Iran-contra legal fight likely to last many months. The congressional Iran-contra reports come out today. But the mills of justice grind slowly for special prosecutor Lawrence Walsh.
| Washington
With the release today of two reports by the special Senate and House committees that investigated the Iran-contra affair, Congress's role in the drama is largely over. But for special prosecutor Lawrence Walsh and the team of lawyers and investigators he has assembled, work has just begun. Mr. Walsh is expected in coming months to seek criminal indictments against at least four participants in the Iran-contra affair on charges of conspiracy, obstruction of justice, and misuse of public funds. They are former national-security adviser, Rear Adm. John Poindexter; former National Security Council aide, Lt. Col. Oliver North; retired Air Force Maj. Gen. Richard V. Secord; and General Secord's business partner, Albert Hakim.
Walsh, a former prosecutor and judge, was selected last December to lead the criminal investigation. His staff is made up of 23 associate counsel, 35 Federal Bureau of Investigation agents, 11 Internal Revenue Service agents, and 4 Customs agents. This team has conducted more than 1,000 interviews and pored over hundreds of thousands of documents, including 200,000 pages from the Central Intelligence Agency. The probe has cost $3.5 million thus far.
Once the indictments are handed down by a grand jury, many months - even years - will remain before the prosecutions are completed, unless the defendants agree to plea bargain. But despite some criticisms of his painstaking methods, Walsh has vowed there will be ``no short-circuiting of the investigation. ... Whatever prosecutions may be warranted will be brought.''
Walsh achieved a vital goal two weeks ago when he received Swiss bank records relating to the complex financial transactions in the affair. The records cover accounts set up in 1985 and '86 by Colonel North, General Secord, Mr. Hakim, and Iranian middleman Manuchur Ghorbanifar. Secord and Hakim reportedly controlled the accounts holding money from the sales of arms to Iran, and they allegedly disbursed funds from the accounts in support of the Nicaraguan contras' war effort.

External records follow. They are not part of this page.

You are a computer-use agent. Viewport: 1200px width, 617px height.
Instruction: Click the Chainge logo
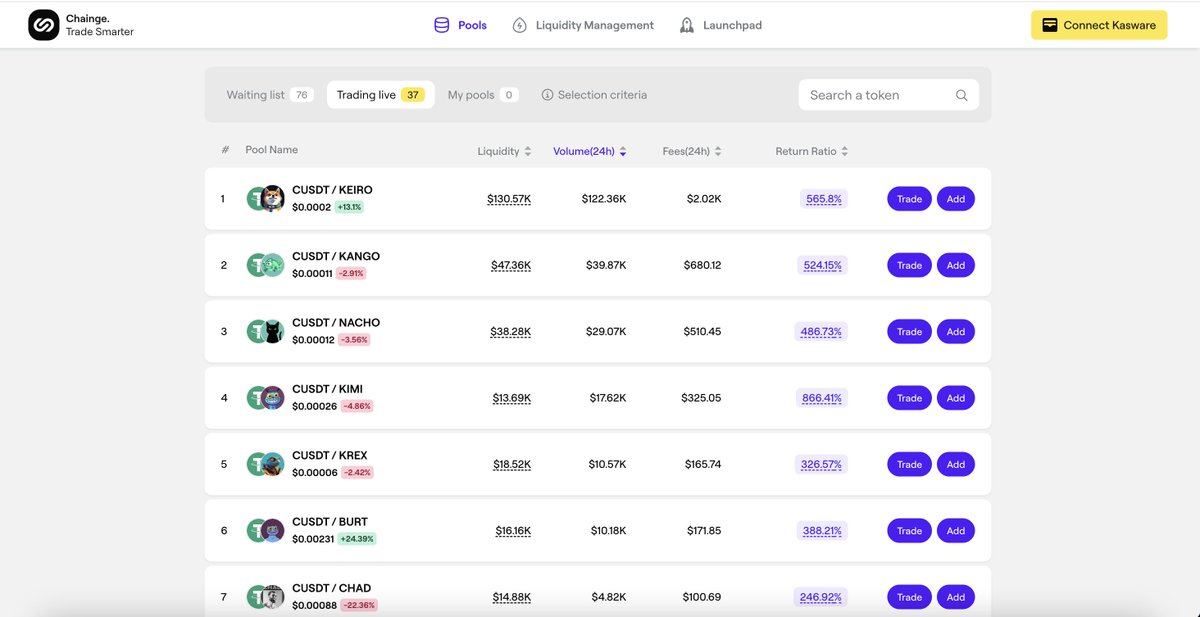pos(43,22)
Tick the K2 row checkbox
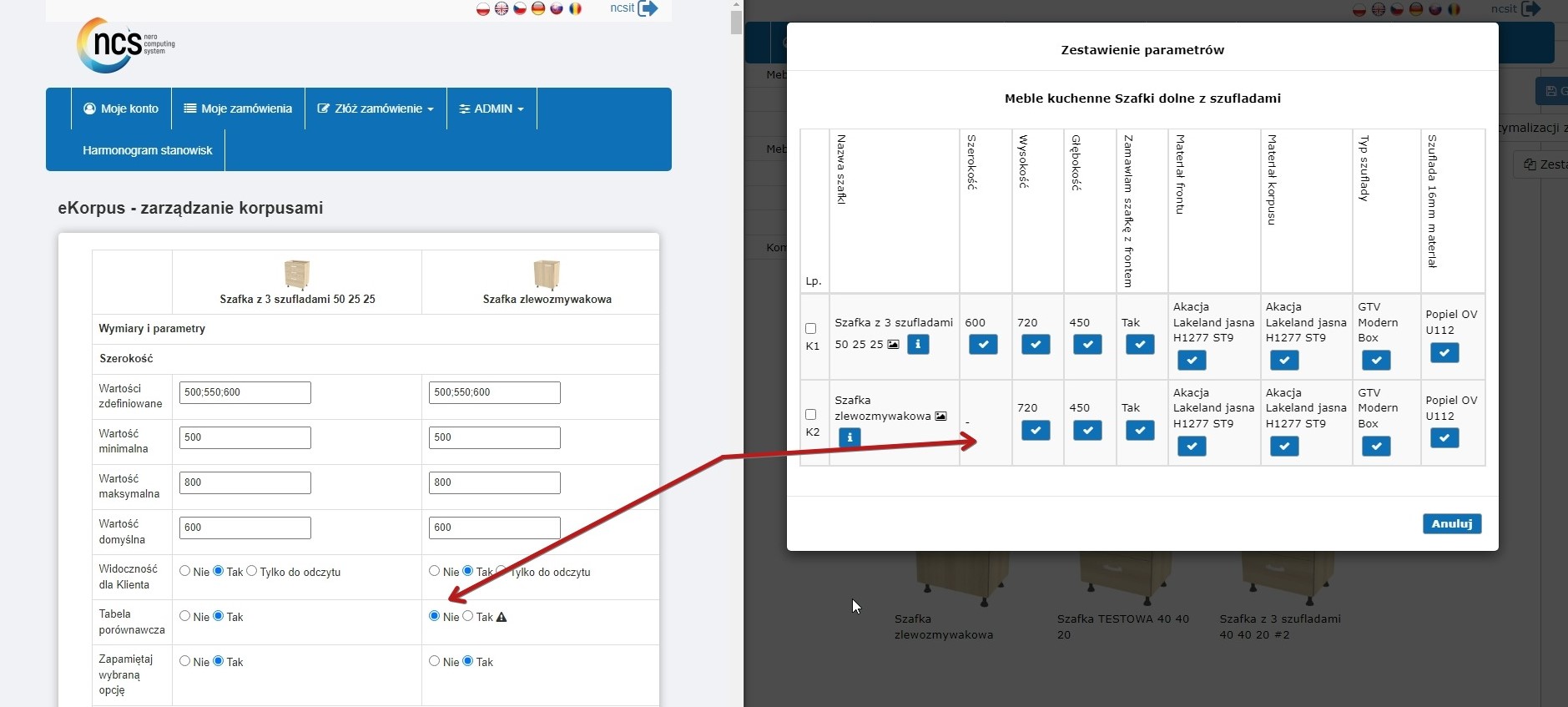1568x707 pixels. point(810,415)
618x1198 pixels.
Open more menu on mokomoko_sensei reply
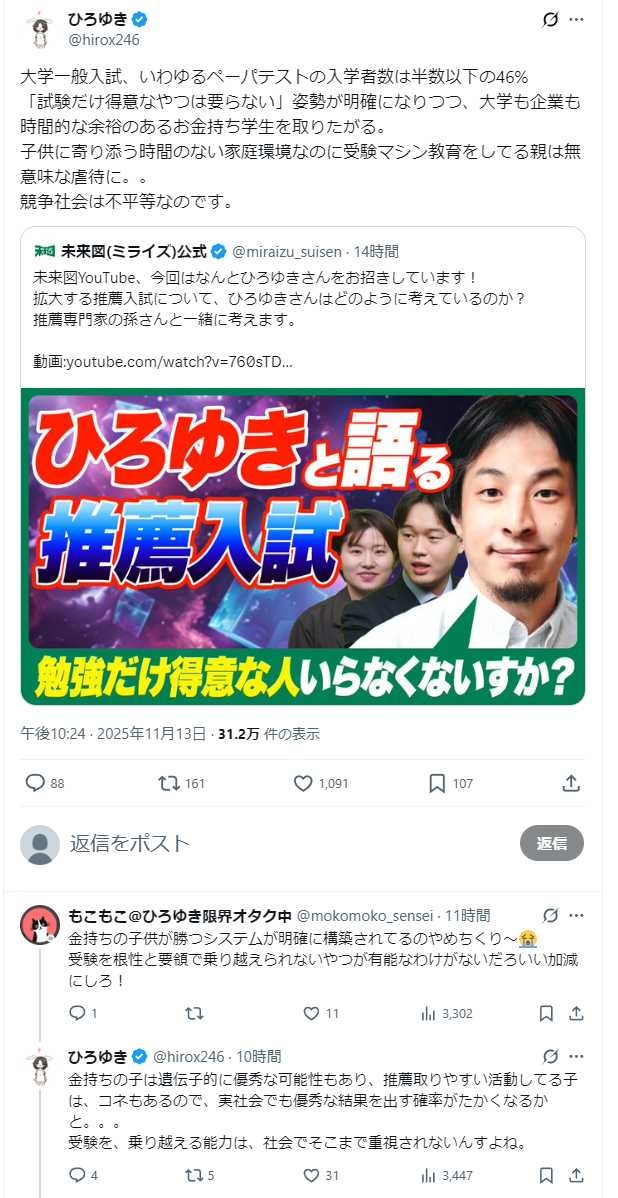(577, 915)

One anonymous source with knowledge of the investigation says Walsh will ``argue that these funds were illegally converted.''
Another source, who also requested anonymity, says that although important evidence from other foreign bank accounts has been discovered, the Swiss records are ``the kind of documentation that you have to have when you go to trial.''
Another major hurdle for the special prosecutor will be proving that the evidence he has compiled did not flow from protected testimony during the congressional hearings.
To compel the testimony of some central figures in the affair without violating their Fifth Amendment right against self-incrimination, Congress granted them so-called ``use immunity.'' Such witnesses are protected from prosecution based on their testimony or on evidence uncovered through leads in their testimony. The grants of immunity, which Walsh tried to delay as long as possible, have put an additional burden on his inquiry.
Walsh has been presenting evidence to a federal grand jury two to three times a week since January. He has established a court filing procedure to preserve evidence in a demonstrably ``untainted'' form.
Before grants of immunity, Walsh gathered pertinent evidence and lodged the sealed documents with the court. Most of the prosecutorial team has worked in an environment insulated from news reports and public testimony.
The congressional reports will be analyzed first by a few ``tainted'' members of Walsh's staff in an attempt to sift out facts that do not rely on the testimony of immunized witnesses. Only those facts will be used by the other prosecutors.
``If possible, certain sections will be extracted,'' says Walsh press spokesman Jim Wieghart, who will take part in dissecting the report.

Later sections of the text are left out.